- **Exercise goal**:
Please return each line of the listing below exactly as written.

- **Data records**:
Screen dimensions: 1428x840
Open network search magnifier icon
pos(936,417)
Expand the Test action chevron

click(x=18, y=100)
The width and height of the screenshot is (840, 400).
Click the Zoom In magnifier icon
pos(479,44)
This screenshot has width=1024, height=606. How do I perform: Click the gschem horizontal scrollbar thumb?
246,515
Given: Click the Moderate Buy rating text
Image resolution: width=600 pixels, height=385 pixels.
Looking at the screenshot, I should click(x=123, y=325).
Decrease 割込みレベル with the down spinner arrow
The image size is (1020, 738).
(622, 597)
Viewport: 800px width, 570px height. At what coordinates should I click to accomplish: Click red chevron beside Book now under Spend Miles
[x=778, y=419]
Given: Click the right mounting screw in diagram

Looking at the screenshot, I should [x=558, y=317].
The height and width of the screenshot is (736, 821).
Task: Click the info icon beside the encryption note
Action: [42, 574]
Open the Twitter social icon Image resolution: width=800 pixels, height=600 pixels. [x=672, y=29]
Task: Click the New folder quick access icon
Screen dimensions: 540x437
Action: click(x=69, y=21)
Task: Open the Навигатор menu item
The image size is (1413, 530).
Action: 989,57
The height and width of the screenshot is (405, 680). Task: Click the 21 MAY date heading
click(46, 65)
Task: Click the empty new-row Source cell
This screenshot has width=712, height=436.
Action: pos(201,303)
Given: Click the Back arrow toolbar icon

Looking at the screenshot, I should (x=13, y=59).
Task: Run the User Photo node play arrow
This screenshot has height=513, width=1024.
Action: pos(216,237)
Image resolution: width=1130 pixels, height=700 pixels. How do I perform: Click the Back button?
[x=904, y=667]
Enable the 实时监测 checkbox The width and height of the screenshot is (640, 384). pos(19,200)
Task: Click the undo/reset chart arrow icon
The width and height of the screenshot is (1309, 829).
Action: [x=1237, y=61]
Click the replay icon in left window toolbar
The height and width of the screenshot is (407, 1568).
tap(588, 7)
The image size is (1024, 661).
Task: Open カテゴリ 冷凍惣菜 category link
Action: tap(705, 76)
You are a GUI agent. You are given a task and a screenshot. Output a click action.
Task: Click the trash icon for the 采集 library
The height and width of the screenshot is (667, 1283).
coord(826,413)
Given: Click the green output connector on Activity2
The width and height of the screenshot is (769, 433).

- **Answer space**:
Screen dimensions: 1428x840
Open network search magnifier icon
pos(936,417)
Expand the Test action chevron

click(x=18, y=100)
The width and height of the screenshot is (840, 400).
Click the Zoom In magnifier icon
pos(479,44)
This screenshot has width=1024, height=606. How do I perform: Click the gschem horizontal scrollbar thumb?
246,515
Given: Click the Moderate Buy rating text
Image resolution: width=600 pixels, height=385 pixels.
Looking at the screenshot, I should click(x=123, y=325).
Decrease 割込みレベル with the down spinner arrow
The image size is (1020, 738).
(622, 597)
Viewport: 800px width, 570px height. At what coordinates should I click to accomplish: Click red chevron beside Book now under Spend Miles
[x=778, y=419]
Given: Click the right mounting screw in diagram

Looking at the screenshot, I should [x=558, y=317].
The height and width of the screenshot is (736, 821).
Task: Click the info icon beside the encryption note
Action: [42, 574]
Open the Twitter social icon Image resolution: width=800 pixels, height=600 pixels. [x=672, y=29]
Task: Click the New folder quick access icon
Screen dimensions: 540x437
Action: click(x=69, y=21)
Task: Open the Навигатор menu item
The image size is (1413, 530).
Action: 989,57
The height and width of the screenshot is (405, 680). Task: Click the 21 MAY date heading
click(46, 65)
Task: Click the empty new-row Source cell
This screenshot has width=712, height=436.
Action: pos(201,303)
Given: Click the Back arrow toolbar icon

Looking at the screenshot, I should (x=13, y=59).
Task: Run the User Photo node play arrow
This screenshot has height=513, width=1024.
Action: pos(216,237)
Image resolution: width=1130 pixels, height=700 pixels. How do I perform: Click the Back button?
[x=904, y=667]
Enable the 实时监测 checkbox The width and height of the screenshot is (640, 384). pos(19,200)
Task: Click the undo/reset chart arrow icon
The width and height of the screenshot is (1309, 829).
Action: [x=1237, y=61]
Click the replay icon in left window toolbar
The height and width of the screenshot is (407, 1568).
tap(588, 7)
The image size is (1024, 661).
Task: Open カテゴリ 冷凍惣菜 category link
Action: tap(705, 76)
You are a GUI agent. You are given a task and a screenshot. Output a click action.
Task: Click the trash icon for the 采集 library
The height and width of the screenshot is (667, 1283).
coord(826,413)
Given: Click the green output connector on Activity2
The width and height of the screenshot is (769, 433).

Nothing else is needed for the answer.